PATTERN_ONLY_ALPHA = r'[^a-zA-Z0-9 ]'
pat_only_alpha = re.compile(PATTERN_ONLY_ALPHA)

def remove_characters_before_tokenization(sentence, keep_apostrophes=False):
    
    sentence = sentence.strip()
    
    if keep_apostrophes:
        
        filtered_sentence = pat_keep_apostrophes.sub('', sentence)
    else:
        
        filtered_sentence = pat_only_alpha.sub('', sentence)
        
    return filtered_sentence
        

In [32]:
pprint([remove_characters_before_tokenization(sentence) for sentence in corpus])

	>  The brown fox wasnt that quick and he couldnt win the race  <
	>  Hey thats a great deal I just bought a phone for 199  <
	>  Youll learn a lot in the book Python is an amazing language  <


In [33]:
cleaned_corpus = [remove_characters_before_tokenization(sentence, keep_apostrophes=True) for sentence in corpus]
pprint(cleaned_corpus)

	>  The brown fox wasn't that quick and he couldn't win the race  <
	>  Hey that's a great deal! I just bought a phone for 199  <
	>  You'll learn a lot in the book. Python is an amazing language!  <


## Expanding Contractions

In [34]:
from contractions import CONTRACTION_MAP

def expand_contractions(sentence, contraction_mapping):
    
    contractions_pattern = re.compile('({})'.format('|'.join(contraction_mapping.keys())), flags=re.IGNORECASE|re.DOTALL)
    
    def expand_match(contraction):
        
        match = contraction.group(0)
        first_char = match[0]
        expanded_contraction = contraction_mapping.get(match)\
                               if contraction_mapping.get(match)\
                               else contraction_mapping.get(match.lower())
        expanded_contraction = first_char+expanded_contraction[1:]
        
        return expanded_contraction
    
    expanded_sentence = contractions_pattern.sub(expand_match, sentence)
    
    return expanded_sentence

In [35]:
expanded_corpus = [expand_contractions(sentence, CONTRACTION_MAP) for sentence in cleaned_corpus]

pprint(expanded_corpus)

	>  The brown fox was not that quick and he could not win the race  <
	>  Hey that is a great deal! I just bought a phone for 199  <
	>  You will learn a lot in the book. Python is an amazing language!  <


# Case Conversions

In [36]:
print('Original: ', corpus[0])
print('Lower: ', corpus[0].lower())
print('Upper: ', corpus[0].upper())
print('Sentence case: ', corpus[0].capitalize())
print('Word case: ', corpus[0].title())

Original:  The brown fox wasn't that quick and he couldn't win the race
Lower:  the brown fox wasn't that quick and he couldn't win the race
Upper:  THE BROWN FOX WASN'T THAT QUICK AND HE COULDN'T WIN THE RACE
Sentence case:  The brown fox wasn't that quick and he couldn't win the race
Word case:  The Brown Fox Wasn'T That Quick And He Couldn'T Win The Race


# Removing Stopwords

"words that have little or no significance"

In [37]:
def remove_stopwords(tokens):
    
    stopword_list = nltk.corpus.stopwords.words('english')
    filtered_tokens = [token for token in tokens if token not in stopword_list]
    
    return filtered_tokens

In [38]:
expanded_corpus_tokens = [tokenize_text(text) for text in expanded_corpus]

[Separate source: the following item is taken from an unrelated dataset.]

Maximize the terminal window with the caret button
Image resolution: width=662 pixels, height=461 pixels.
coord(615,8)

filtered_list_3 = [[remove_stopwords(tokens) for tokens in sentence_tokens] for sentence_tokens in expanded_corpus_tokens]

pprint(filtered_list_3)

	>  [['The', 'brown', 'fox', 'quick', 'could', 'win', 'race']]  <
	>  [['Hey', 'great', 'deal', '!'], ['I', 'bought', 'phone', '199']]  <
	>  [['You', 'learn', 'lot', 'book', '.'], ['Python', 'amazing', 'language', '!']]  <


!!!!! 

'One important thing to remember is that negations like not and no are removed in this case(...) and it is often essential to preserve the same so the actual context of the sentence is not lost'

# Correcting Words

"The definition of incorrect here covers words that have spelling mistakes as well as words with several letters repreated that do not contribute much to its overall significance."

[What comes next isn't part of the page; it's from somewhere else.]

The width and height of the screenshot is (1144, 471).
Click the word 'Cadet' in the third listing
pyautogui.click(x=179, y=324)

## Correcting repeated characters

In [39]:
old_word = 'finalllllyyy'

repeat_pattern = re.compile(r'(\w*)(\w)\2(\w*)')
match_substitution = r'\1\2\3'

step = 1

while True:
    
    new_word = repeat_pattern.sub(match_substitution, old_word)
    
    if new_word != old_word:
        
        print('Step: {} Word: {}'.format(step, new_word))
        step += 1
        
        old_word = new_word
        continue
    else:
        
        print('Final word: ', new_word)
        break;

Step: 1 Word: finalllllyy
Step: 2 Word: finallllly
Step: 3 Word: finalllly
Step: 4 Word: finallly
Step: 5 Word: finally
Step: 6 Word: finaly
Final word:  finaly


In [40]:
def remove(match):
    
    if match.group(1):
        return match.group(1)[0]
    else: 
        return match
    
repeat_pattern = re.compile(r'(\w)(\1+)')

def remove_repeat(s):
    
    return repeat_pattern.sub(remove, s)

remove_repeat('Abelaaaaardooo Vieirrrra Moooota')

'Abelardo Vieira Mota'

In [42]:
from nltk.corpus import wordnet

old_word = 'finalllllyyy'

repeat_pattern = re.compile(r'(\w*)(\w)\2(\w*)')
match_substitution = r'\1\2\3'

step = 1

while True:
    
    if wordnet.synsets(old_word):
        print('Final correct word: ', old_word)
        break
    new_word = repeat_pattern.sub(match_substitution, old_word)
    
    if new_word != old_word:
        
        print('Step: {} Word: {}'.format(step, new_word))
        step += 1
        
        old_word = new_word
        continue
    else:
        
        print('Final word: ', new_word)
        break;

Step: 1 Word: finalllllyy
Step: 2 Word: finallllly
Step: 3 Word: finalllly
Step: 4 Word: finallly
Step: 5 Word: finally
Final correct word:  finally


In [43]:
def remove_repeated_characters(tokens):
    
    def replace(old_word):
        if wordnet.synsets(old_word):
            return old_word
        
        new_word = repeat_pattern.sub(match_substitution, old_word)
        return replace(new_word) if new_word != old_word else new_word
    
    correct_tokens = [replace(word) for word in tokens]
    
    return correct_tokens

In [44]:
sample_sentence = 'My schooool is reallllllyyyy amaaaaazinnnng'
sample_sentence_tokens = tokenize_text(sample_sentence)[0]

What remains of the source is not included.